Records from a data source
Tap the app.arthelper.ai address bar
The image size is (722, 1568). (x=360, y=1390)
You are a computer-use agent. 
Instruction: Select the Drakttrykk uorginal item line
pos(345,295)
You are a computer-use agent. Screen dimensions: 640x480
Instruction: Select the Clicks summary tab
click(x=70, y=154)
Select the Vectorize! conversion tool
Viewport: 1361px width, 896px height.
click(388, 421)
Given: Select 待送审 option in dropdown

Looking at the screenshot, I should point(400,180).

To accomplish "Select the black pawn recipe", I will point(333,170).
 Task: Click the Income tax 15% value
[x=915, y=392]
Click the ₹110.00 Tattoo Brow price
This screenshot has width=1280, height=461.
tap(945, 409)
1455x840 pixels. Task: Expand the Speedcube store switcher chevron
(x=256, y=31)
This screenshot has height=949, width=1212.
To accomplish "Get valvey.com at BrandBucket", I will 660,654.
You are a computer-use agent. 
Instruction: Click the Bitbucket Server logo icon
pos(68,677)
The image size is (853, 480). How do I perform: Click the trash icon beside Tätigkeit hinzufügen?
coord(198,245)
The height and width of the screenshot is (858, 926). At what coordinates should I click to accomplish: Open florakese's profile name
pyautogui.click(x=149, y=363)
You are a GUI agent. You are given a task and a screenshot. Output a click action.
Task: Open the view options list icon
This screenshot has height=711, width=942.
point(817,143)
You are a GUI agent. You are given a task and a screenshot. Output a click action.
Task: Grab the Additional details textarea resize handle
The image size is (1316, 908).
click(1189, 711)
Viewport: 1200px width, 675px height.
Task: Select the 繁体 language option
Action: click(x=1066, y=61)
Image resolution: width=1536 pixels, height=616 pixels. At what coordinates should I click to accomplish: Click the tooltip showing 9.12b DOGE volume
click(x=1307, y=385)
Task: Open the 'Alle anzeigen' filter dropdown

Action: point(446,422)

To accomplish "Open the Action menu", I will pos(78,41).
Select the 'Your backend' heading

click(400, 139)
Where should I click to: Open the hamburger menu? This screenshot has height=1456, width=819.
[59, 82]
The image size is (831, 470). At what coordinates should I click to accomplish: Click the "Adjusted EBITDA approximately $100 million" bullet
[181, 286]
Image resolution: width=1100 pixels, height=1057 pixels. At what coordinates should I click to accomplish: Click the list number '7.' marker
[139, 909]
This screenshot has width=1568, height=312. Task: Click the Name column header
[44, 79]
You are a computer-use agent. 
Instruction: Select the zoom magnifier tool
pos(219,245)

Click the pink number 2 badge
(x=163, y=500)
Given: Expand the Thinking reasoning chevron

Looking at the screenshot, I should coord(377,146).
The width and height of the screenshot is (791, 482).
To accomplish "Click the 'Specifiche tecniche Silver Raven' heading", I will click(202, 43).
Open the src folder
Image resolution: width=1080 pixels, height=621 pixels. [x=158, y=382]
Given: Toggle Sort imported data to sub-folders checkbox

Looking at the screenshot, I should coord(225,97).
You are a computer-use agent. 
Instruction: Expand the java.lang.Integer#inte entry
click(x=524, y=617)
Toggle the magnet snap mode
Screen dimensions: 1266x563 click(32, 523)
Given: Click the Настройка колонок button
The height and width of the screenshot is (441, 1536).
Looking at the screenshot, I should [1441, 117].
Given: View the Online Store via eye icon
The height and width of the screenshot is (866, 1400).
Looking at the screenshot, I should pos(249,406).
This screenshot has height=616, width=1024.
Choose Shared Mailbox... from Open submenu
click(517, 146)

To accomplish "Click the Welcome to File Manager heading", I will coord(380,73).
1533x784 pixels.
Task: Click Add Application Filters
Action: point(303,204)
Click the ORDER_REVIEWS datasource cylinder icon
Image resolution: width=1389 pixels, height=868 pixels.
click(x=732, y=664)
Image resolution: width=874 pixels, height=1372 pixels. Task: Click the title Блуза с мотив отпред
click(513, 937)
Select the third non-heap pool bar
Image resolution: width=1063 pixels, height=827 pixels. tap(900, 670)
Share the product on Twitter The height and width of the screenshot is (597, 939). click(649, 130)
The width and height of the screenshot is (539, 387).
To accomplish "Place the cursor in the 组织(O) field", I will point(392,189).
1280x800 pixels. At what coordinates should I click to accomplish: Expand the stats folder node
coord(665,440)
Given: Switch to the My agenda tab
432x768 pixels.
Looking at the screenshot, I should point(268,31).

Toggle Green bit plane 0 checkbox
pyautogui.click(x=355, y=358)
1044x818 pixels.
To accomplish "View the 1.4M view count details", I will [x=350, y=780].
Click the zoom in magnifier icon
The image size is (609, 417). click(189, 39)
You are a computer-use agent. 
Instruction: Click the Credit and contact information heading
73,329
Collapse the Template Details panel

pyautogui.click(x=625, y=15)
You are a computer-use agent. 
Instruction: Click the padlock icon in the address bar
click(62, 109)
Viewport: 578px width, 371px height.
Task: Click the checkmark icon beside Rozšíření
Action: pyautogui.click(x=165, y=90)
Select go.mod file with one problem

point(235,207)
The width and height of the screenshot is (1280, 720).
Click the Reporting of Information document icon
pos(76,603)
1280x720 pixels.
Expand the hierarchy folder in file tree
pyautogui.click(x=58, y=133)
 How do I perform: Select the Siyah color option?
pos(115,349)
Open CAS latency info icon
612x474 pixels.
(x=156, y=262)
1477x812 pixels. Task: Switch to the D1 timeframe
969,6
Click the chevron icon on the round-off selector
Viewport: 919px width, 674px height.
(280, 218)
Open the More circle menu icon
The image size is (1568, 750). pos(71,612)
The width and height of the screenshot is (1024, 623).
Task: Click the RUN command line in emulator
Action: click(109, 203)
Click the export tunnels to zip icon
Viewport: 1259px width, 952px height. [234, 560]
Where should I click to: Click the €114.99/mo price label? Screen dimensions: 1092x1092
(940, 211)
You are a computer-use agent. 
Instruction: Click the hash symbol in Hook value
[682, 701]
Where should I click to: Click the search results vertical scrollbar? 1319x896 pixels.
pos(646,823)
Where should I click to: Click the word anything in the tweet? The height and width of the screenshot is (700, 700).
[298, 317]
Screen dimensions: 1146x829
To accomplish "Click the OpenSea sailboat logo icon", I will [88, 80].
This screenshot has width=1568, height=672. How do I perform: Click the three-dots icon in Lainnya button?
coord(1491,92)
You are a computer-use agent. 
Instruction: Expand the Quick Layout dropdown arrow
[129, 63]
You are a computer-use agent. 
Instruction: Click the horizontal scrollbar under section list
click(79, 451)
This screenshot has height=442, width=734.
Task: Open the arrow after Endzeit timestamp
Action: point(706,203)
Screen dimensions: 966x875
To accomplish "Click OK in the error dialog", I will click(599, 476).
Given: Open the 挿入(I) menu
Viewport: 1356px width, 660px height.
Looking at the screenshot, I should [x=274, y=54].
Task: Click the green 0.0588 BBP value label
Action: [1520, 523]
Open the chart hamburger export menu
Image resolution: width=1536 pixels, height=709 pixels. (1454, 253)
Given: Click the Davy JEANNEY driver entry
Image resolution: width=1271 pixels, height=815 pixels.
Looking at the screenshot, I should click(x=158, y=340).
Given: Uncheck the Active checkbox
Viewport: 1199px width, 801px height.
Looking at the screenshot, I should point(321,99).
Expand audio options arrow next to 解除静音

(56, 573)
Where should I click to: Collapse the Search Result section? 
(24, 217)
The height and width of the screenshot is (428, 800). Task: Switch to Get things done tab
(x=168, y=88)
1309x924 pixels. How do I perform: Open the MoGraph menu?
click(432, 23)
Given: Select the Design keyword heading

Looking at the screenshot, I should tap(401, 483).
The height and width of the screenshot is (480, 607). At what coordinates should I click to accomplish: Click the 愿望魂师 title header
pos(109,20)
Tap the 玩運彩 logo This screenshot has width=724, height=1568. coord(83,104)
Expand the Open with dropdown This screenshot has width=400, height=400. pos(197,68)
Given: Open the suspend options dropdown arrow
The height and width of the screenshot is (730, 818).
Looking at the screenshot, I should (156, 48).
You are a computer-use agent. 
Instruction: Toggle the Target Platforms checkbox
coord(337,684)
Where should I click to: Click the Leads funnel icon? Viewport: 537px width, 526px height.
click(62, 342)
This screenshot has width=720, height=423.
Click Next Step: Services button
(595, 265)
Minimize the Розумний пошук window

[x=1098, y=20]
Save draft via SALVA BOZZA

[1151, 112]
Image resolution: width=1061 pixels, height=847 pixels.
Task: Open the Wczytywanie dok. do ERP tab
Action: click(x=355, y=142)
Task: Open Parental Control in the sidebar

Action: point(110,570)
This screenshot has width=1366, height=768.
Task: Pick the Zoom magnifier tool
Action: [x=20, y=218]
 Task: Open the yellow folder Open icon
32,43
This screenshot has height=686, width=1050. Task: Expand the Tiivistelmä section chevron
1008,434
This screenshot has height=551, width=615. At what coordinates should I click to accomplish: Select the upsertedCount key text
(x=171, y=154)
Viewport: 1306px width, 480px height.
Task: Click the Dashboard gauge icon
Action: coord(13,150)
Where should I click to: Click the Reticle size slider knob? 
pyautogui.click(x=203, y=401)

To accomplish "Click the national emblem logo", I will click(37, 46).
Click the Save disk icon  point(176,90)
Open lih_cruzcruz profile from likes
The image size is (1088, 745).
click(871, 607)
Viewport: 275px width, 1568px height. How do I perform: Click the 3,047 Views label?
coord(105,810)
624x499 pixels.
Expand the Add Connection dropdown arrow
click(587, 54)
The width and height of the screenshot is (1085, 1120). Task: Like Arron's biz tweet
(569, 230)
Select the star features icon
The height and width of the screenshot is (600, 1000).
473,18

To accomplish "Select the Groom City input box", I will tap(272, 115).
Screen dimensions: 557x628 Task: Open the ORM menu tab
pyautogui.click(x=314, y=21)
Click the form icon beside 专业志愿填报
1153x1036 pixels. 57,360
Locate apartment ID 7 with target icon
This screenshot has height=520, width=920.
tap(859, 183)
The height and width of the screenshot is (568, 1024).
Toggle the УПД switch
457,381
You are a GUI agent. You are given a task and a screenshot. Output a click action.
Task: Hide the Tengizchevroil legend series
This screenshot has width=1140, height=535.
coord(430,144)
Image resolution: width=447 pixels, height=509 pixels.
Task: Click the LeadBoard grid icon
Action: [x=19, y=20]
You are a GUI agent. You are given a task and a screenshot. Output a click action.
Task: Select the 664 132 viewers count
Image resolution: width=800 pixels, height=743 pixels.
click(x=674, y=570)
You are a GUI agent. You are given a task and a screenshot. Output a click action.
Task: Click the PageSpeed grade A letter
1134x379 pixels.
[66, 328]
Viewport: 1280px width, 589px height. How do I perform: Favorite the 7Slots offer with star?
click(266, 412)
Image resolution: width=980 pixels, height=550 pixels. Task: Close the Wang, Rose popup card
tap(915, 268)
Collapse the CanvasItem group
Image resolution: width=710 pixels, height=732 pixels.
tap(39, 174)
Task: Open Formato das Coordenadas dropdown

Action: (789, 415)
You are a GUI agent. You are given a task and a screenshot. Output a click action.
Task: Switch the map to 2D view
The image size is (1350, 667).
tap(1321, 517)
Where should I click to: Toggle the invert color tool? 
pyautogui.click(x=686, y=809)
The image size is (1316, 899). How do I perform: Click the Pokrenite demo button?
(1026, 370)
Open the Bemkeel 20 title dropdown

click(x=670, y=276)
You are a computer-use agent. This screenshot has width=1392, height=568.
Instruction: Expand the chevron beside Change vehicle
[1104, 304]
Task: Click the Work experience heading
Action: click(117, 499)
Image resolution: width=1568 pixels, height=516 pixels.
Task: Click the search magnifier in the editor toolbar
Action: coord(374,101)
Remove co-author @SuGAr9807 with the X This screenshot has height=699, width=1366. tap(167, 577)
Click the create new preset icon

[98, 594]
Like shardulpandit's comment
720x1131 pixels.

§ Instructions for the task: Using the data above, reproduce exactly the lines from the line that contains "Where should I click to: Click the €114.99/mo" through the line that contains "Given: Open the 挿入(I) menu", including both.

§ Task solution:
Where should I click to: Click the €114.99/mo price label? Screen dimensions: 1092x1092
(940, 211)
You are a computer-use agent. 
Instruction: Click the hash symbol in Hook value
[682, 701]
Where should I click to: Click the search results vertical scrollbar? 1319x896 pixels.
pos(646,823)
Where should I click to: Click the word anything in the tweet? The height and width of the screenshot is (700, 700).
[298, 317]
Screen dimensions: 1146x829
To accomplish "Click the OpenSea sailboat logo icon", I will [88, 80].
This screenshot has width=1568, height=672. How do I perform: Click the three-dots icon in Lainnya button?
coord(1491,92)
You are a computer-use agent. 
Instruction: Expand the Quick Layout dropdown arrow
[129, 63]
You are a computer-use agent. 
Instruction: Click the horizontal scrollbar under section list
click(79, 451)
This screenshot has height=442, width=734.
Task: Open the arrow after Endzeit timestamp
Action: point(706,203)
Screen dimensions: 966x875
To accomplish "Click OK in the error dialog", I will click(599, 476).
Given: Open the 挿入(I) menu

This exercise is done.